I can't believe it's been eleven years since that day. Not just because eleven years flew by, and it seems like yesterday, but because I can remember the day so well. This is just my personal story of the events, which I wanted to put in writing to be able to re-read one day, when I don't remember it as well.
I was a freshman in college, and it was a Tuesday morning. It was the first time I'd ever spent the night away from my dorm. I'd gone to a cheer friend's apartment after practice, and ended up spending the night there with another girl from our squad. I was driving to class the next morning, (which was weird since the past two weeks I'd just walked across the quad to get there) and listening to the radio in the car. I was so annoyed that they were talking instead of playing music (stupid me!) that I didn't even stop to listen to what they were saying. I tried turning to a few other stations, and got exasperated they were all so serious (again, stupid me for not picking up that something major was going on) that I put in a CD and jammed the rest of the way to campus. When I parked and started walking to class, the campus seemed bare. I figured I was running later than I'd thought I was, and just assumed everyone was already in class. I heard a mutter or two about New York, but in my rush to get to class, I still didn't catch on that something major was taking place. Something that would change our world.
I got to class and only about 8 of the 30 people enrolled were actualy there. The professor wasn't even there. Like myself, the others in the room seemed clueless. My professor walked in and had a grave look on his face.

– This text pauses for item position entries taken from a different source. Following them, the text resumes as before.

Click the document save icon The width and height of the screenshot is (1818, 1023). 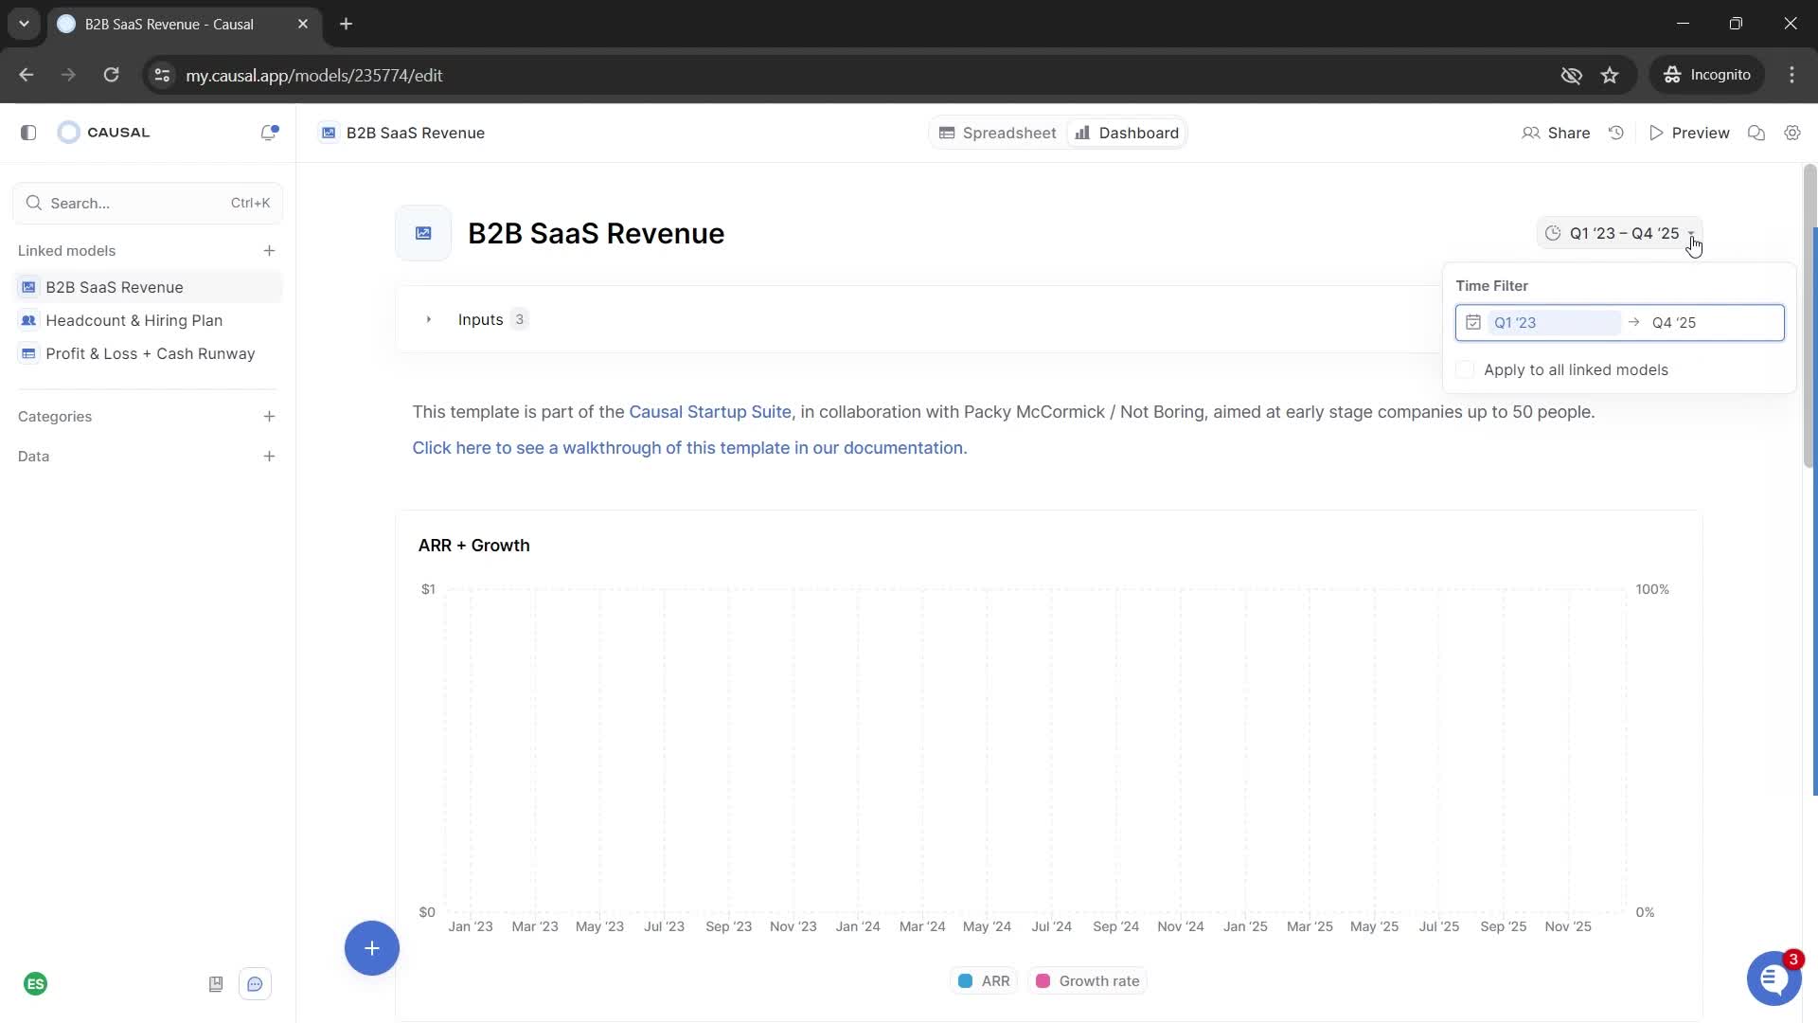tap(215, 984)
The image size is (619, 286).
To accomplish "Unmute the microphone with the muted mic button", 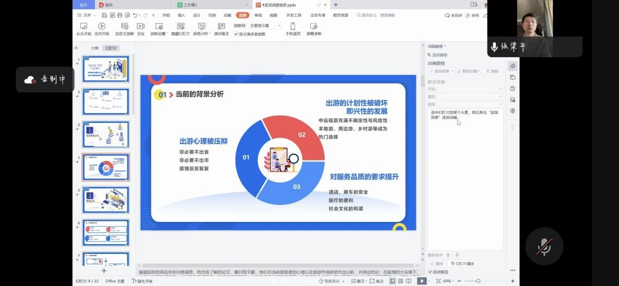I will coord(544,247).
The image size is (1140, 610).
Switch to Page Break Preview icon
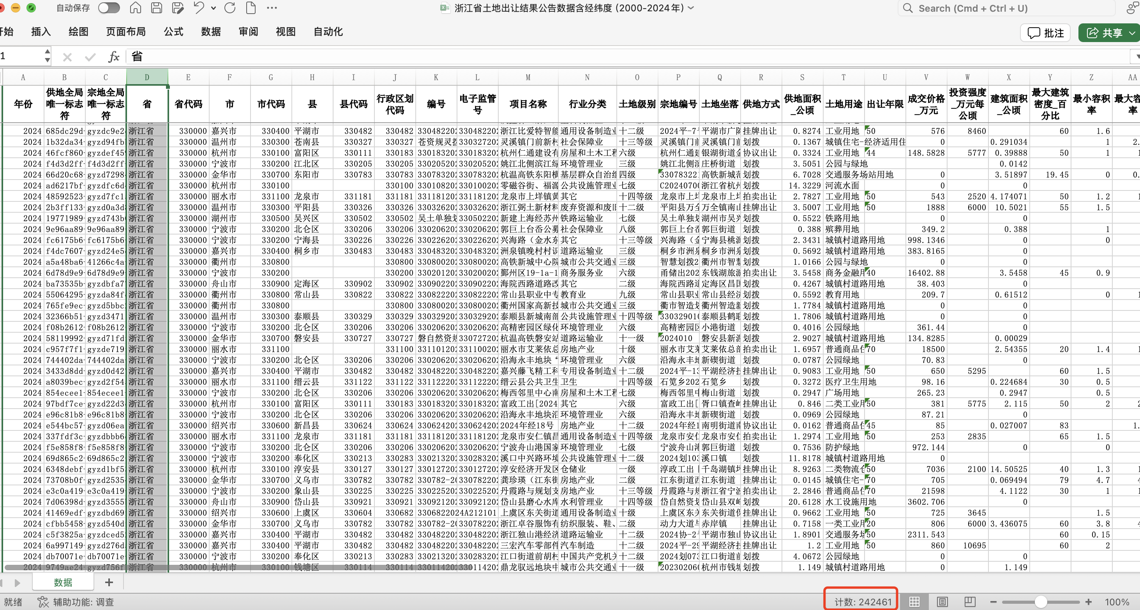[x=970, y=602]
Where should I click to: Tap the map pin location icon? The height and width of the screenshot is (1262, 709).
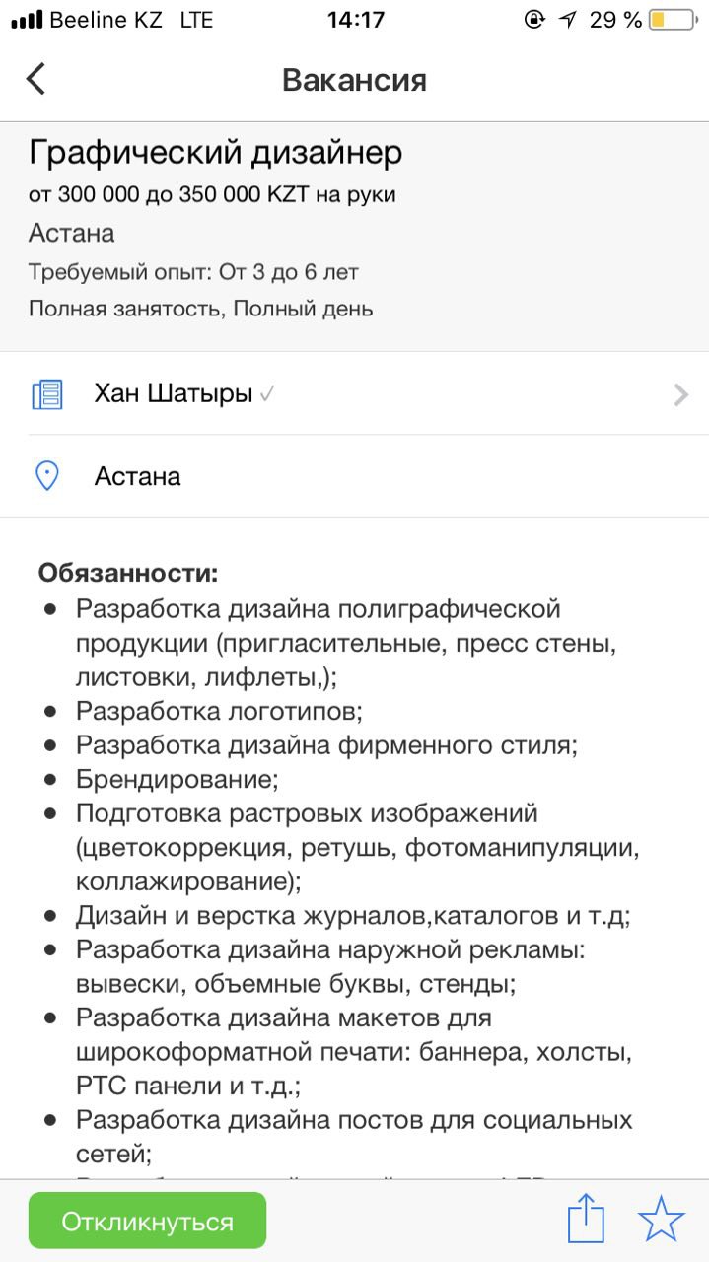point(47,476)
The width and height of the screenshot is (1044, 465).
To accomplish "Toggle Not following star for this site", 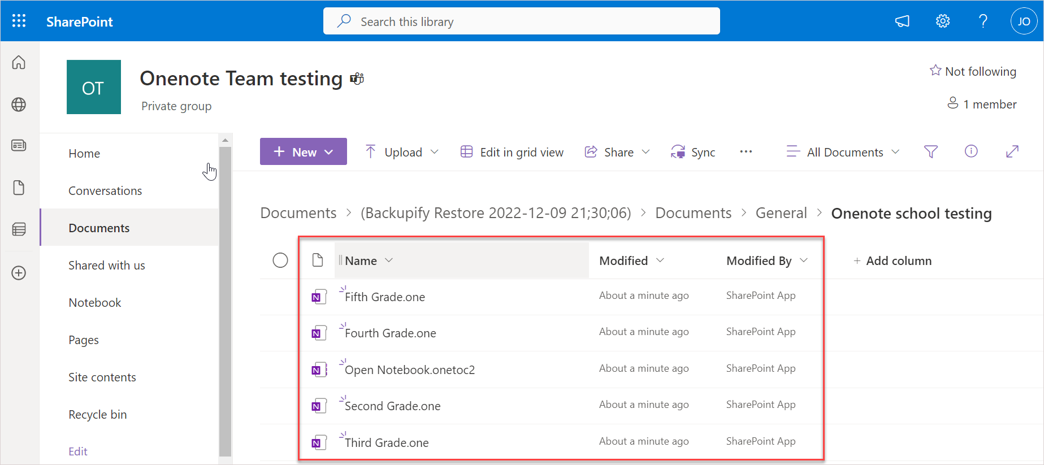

As he got closer, I realized he'd been crying. This big tough 40-year-old history buff had been crying. He explained that we wouldn't be having class today, then briefly told us what what going on. I STILL didn't understand the gravity of the situation (remember, I was just a few months past 18), but suddenly knew that whatever it was, it was a BIG deal. I ached for my mom, and called her on my cell phone, on my walk back to my dorm. There wasn't much we could say to each other except "I'm okay, are you okay? Okay, well keep in touch." and I walked up to my room. My roommate was glued to her TV and I remember watching over and over and over the video of the planes crashing into the second tower. Later in the caf, it seemed there was an eerie calm. I remember that later that day we found out the football game had been cancelled for Saturday. I decided I'd go back to Austin and spend the weekend with my family. Rumors swirled that gas was about to run out nationwide. I took my car to the gas station across the street from
Campus and waited almost two hours just to top off my tank. Of course we learned later that wouldn't happen, but being a gullible college kid who wanted to make it home for the weekend, it seemed the right thing to do. Although I was saddened immediately, I think it was still souv bigger than I understood for quite some time. So senseless, it was almost impossible to try to make sense of it. I remember thinking "I'll tell my kids about this one day!" and never having had such pride in my country. We all did! Flags hung everywhere. I learned about Nationalism in social studies, but never realized how powerful it could be. Although it was such an awful time, it was inspiring and beautiful to see the whole country lean on each other. I remember watching President Bush's speech, and even political discourse had melted away in the aftermath of this tragedy. We were all on the same team. Americans.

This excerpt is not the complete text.